◆ JOB ◆
Count how many lines of the entries below contain the string "coordinates", with case counting. Reply with the number alone.

◆ PROVIDED DATA ◆
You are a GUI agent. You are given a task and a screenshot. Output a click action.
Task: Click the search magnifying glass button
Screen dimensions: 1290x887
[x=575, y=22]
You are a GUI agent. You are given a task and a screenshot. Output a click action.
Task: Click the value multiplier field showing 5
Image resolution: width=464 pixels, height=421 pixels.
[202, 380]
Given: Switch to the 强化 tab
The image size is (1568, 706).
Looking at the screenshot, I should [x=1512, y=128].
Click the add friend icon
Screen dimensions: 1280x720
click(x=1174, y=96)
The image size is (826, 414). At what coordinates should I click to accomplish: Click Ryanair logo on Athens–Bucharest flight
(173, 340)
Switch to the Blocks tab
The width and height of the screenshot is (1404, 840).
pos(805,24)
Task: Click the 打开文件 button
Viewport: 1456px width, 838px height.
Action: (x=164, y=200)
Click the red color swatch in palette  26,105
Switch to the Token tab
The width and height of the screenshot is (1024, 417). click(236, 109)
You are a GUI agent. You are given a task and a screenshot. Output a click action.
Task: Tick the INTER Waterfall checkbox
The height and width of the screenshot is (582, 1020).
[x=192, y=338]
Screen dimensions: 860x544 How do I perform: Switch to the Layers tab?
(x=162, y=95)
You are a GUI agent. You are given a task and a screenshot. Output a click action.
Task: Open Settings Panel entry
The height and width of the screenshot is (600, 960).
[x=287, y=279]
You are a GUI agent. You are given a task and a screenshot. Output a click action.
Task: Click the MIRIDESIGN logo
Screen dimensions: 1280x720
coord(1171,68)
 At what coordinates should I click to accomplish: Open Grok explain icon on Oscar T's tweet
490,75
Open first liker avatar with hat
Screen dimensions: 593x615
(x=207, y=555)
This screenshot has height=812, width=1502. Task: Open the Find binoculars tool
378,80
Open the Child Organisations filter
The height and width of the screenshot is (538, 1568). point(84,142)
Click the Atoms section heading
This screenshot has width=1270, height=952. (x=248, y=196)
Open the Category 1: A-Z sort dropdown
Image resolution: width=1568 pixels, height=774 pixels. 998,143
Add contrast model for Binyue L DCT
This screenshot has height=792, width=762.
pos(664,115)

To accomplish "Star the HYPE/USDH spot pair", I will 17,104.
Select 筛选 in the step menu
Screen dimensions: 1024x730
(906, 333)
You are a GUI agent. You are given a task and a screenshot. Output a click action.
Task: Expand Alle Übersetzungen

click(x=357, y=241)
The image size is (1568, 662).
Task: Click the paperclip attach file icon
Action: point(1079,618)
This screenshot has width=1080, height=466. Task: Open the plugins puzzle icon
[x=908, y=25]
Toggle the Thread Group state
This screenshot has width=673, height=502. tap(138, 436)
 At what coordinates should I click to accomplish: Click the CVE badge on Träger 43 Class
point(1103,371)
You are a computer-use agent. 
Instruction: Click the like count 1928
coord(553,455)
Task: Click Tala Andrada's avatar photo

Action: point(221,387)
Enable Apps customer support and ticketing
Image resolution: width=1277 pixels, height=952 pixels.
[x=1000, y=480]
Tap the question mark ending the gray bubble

◆ TASK OUTPUT ◆
3